More on Unca Walt

Gilbert Milburn gilbert at unix.campbellsvil.edu
Wed Jul 21 19:13:25 CEST 1993


Hello,

     Here's another post I've been meaning to reply to...  

> Date: Thu, 1 Jul 1993 17:50:46 -0500 (CDT)
> From: Torsten Wesley Adair <torsten at cwis.unomaha.edu>
> Subject: Re: Unca Walt... We hardly knew you!..

> Sorry to disappoint you, Gilbert, but Walt Disney was an FBI
> informant, supplying information to Washington about possible
> Communists.  Working conditions were terrible enough at Walt
> Disney Studios that many animators and employees went on
> strike. 

     I have heard something about Walt's involvement in the FBI
trials.  Today it seems unethical and vicious to toss people to
the Commie-hunters, but at the time it seemed like patriotism to
many more Americans than just Walt Disney.     

     Yes, I knew about the Disney Studios' strike of 1941 and I'm
sure that the War Effort contributed to the unpleasant working
conditions!  The Disney workers who did stick it out, were busy
working on various animated-shorts.  For civilians they had films
geared towards entertainment, propaganda and patriotism.  While
the other films where provided as both a diversion as well as
training proposes to the Armed Forces.  Yet, this book labels
Disney as a "Nazi sympathizer" -- somehow I don't buy it!!  
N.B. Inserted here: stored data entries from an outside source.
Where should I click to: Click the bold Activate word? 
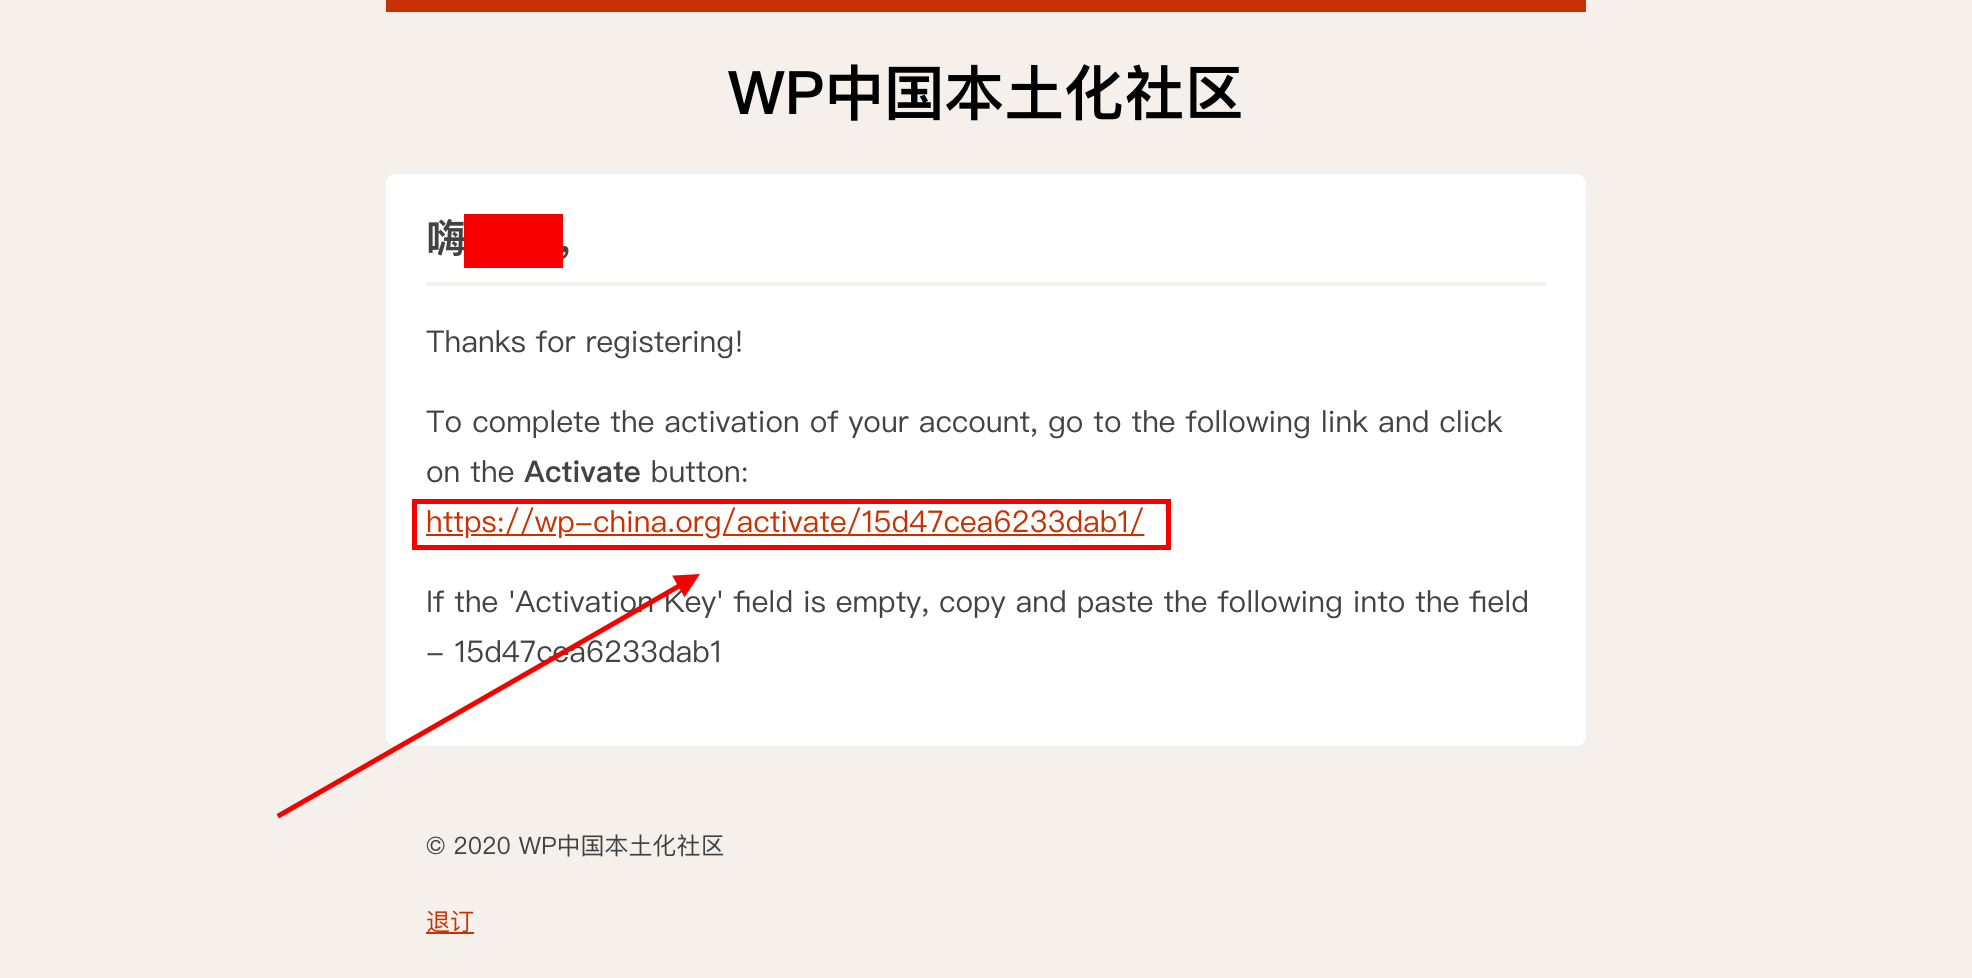pyautogui.click(x=582, y=472)
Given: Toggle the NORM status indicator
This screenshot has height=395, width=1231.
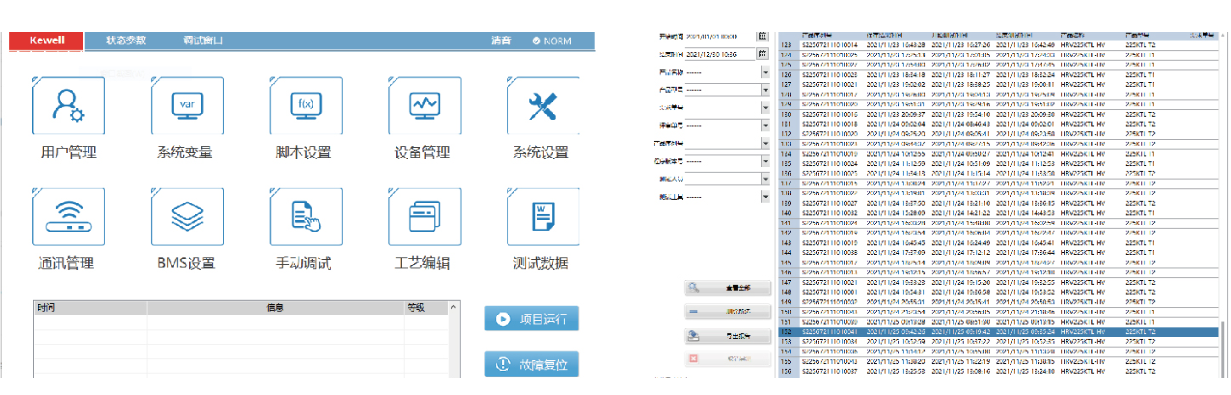Looking at the screenshot, I should point(551,41).
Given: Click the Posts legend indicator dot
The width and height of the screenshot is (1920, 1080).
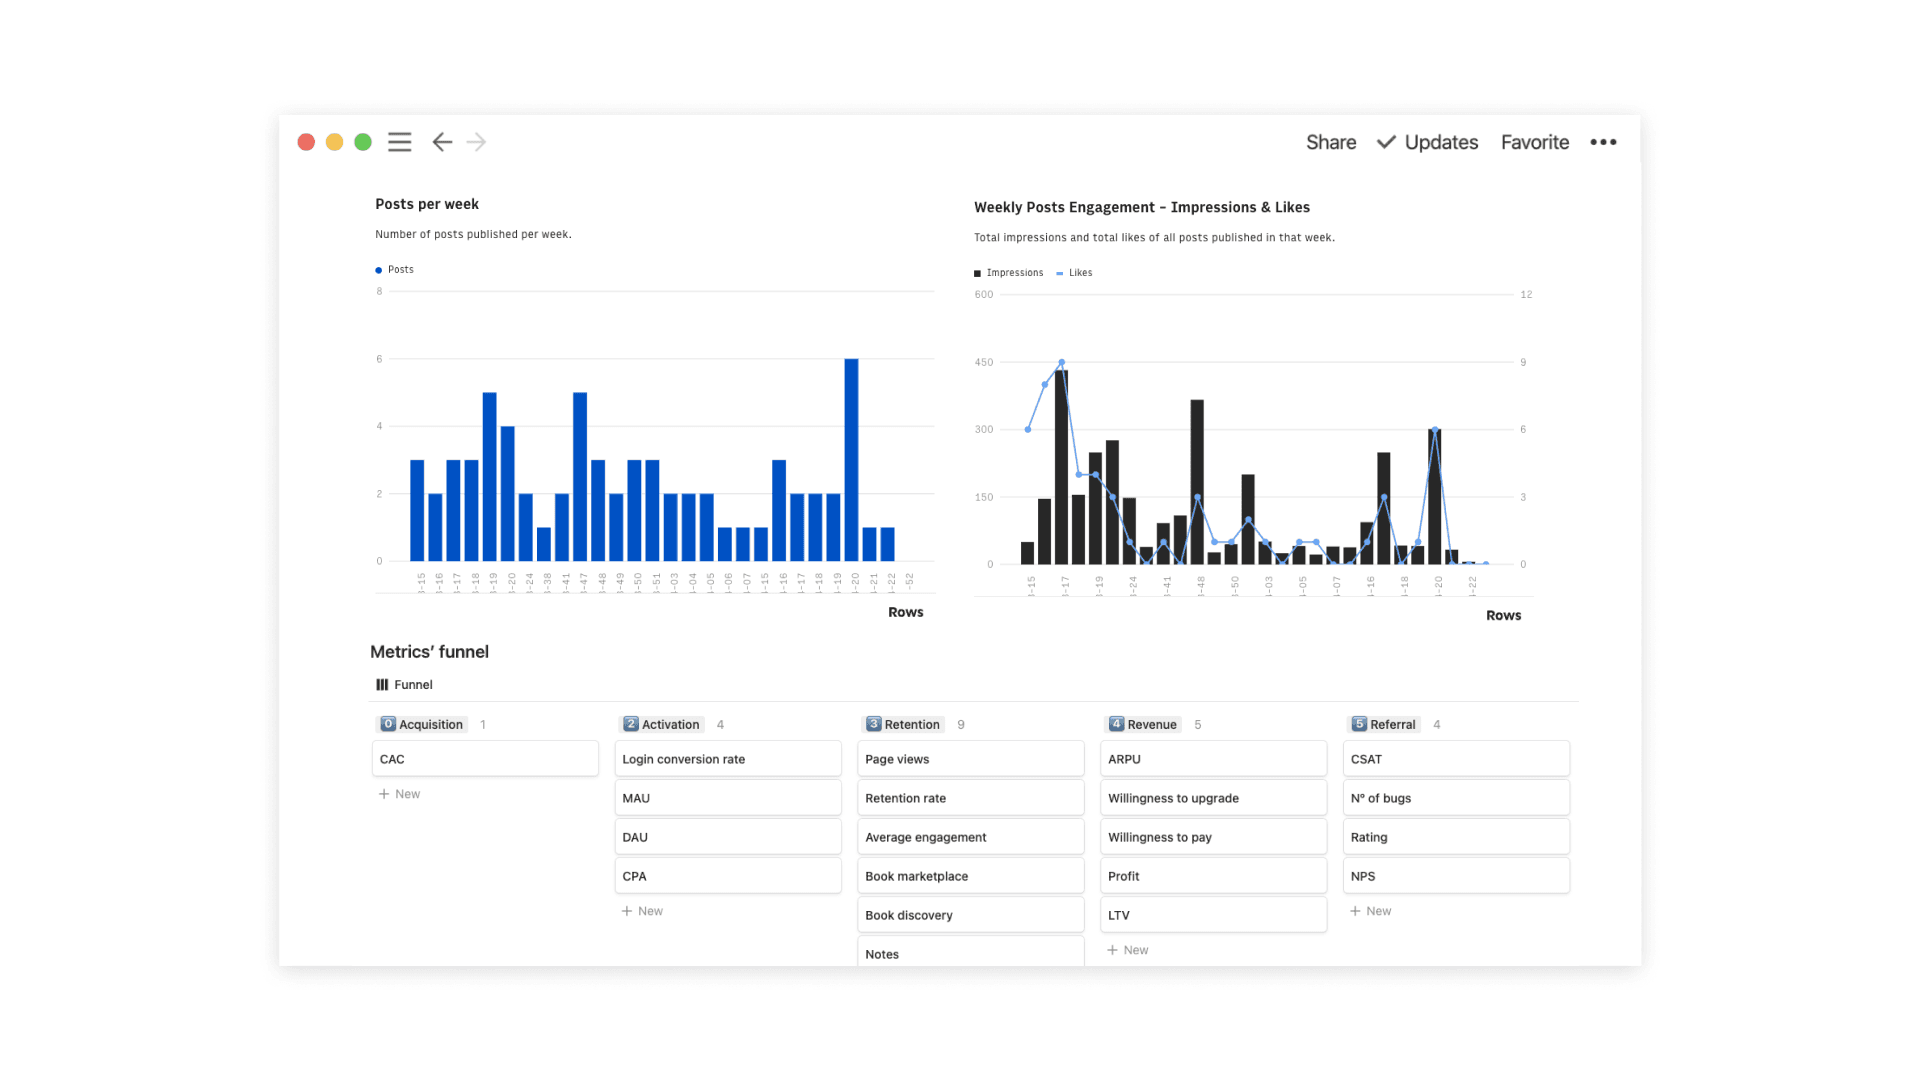Looking at the screenshot, I should (381, 269).
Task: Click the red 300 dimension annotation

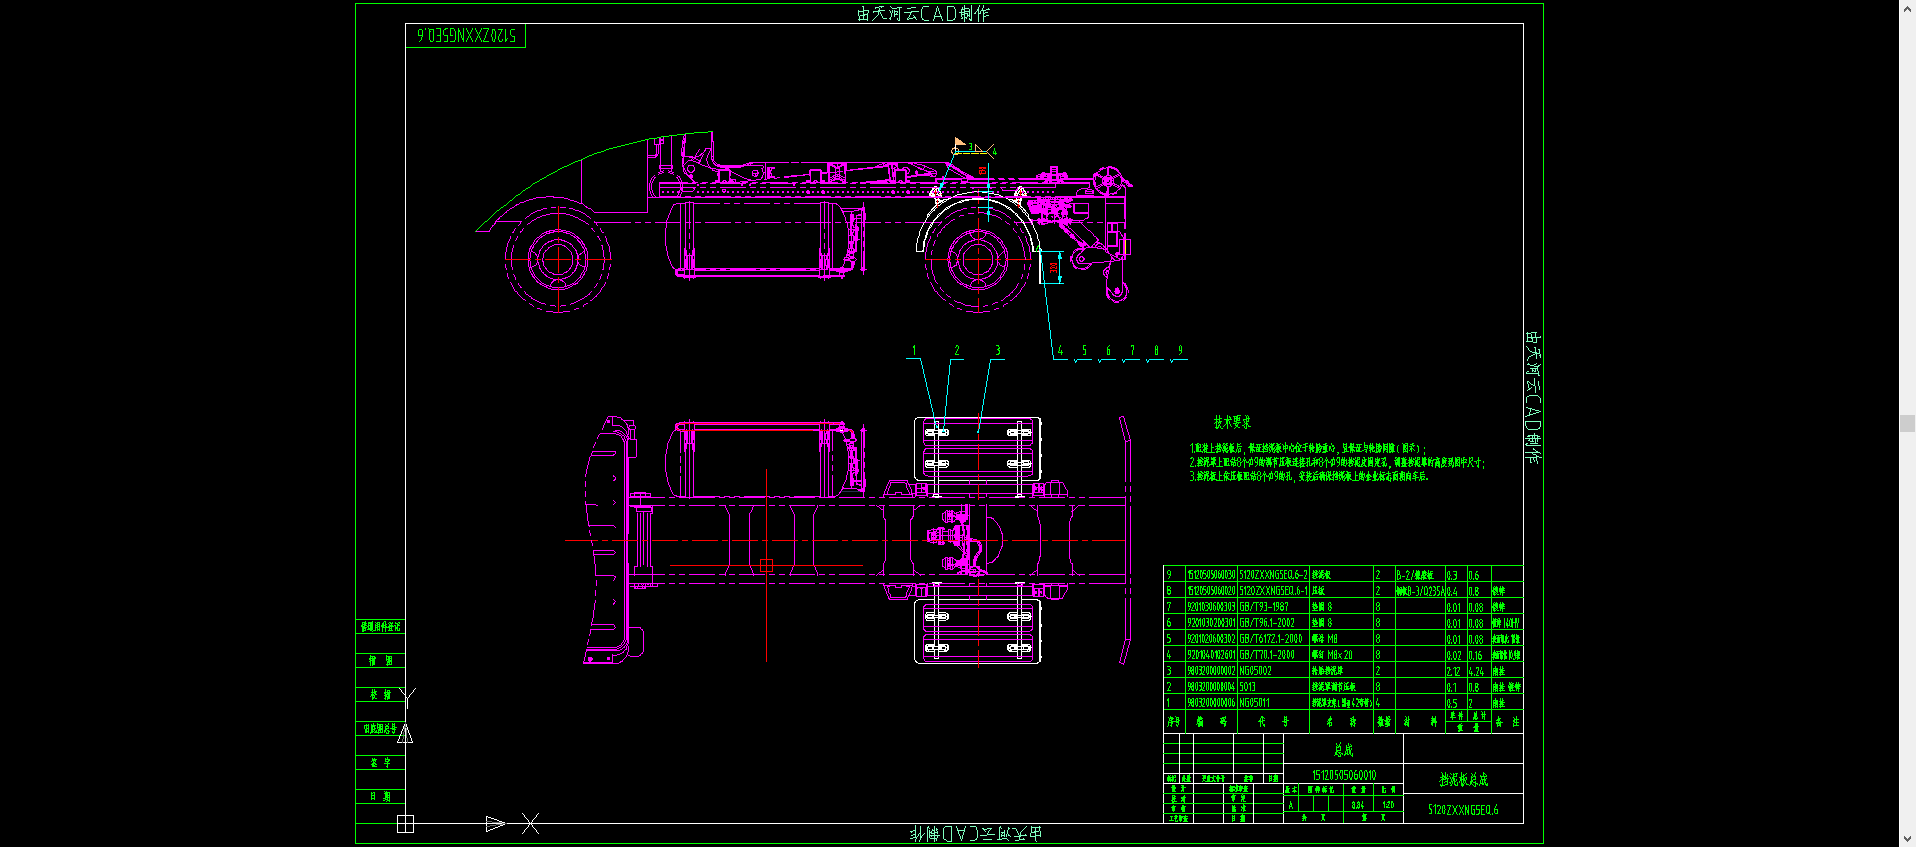Action: click(1053, 268)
     According to one review I read Eliot even finds in Disney a
"dark aspect to his relationship with Mickey...a narcissistic
jealousy between Walt and his vastly more popular animated
reflection."  When it comes to psychology, Eliot is a student of
the Dark Side.
   
> I would like to recommend that you check out this book from a
> library, read it, then draw your own conclusions.  Most of the
> reviews I have seen have been favorable, so the research must
> be fairly solid.  Much of the FBI information was from Freedom
> of Information Act requests, which are edited photocopies of
> government files.

     I might look at it in a library (if I run across it!)...
nevertheless, I definitely won't be checking it out.  Now,
Torsten let me also offer you a small suggestion on something you
should read.  In Charles Solomon's respected 1989 reference work,
The History of Animation, notes that Disney was "a human
Rorschach test: everyone...saw something different in him."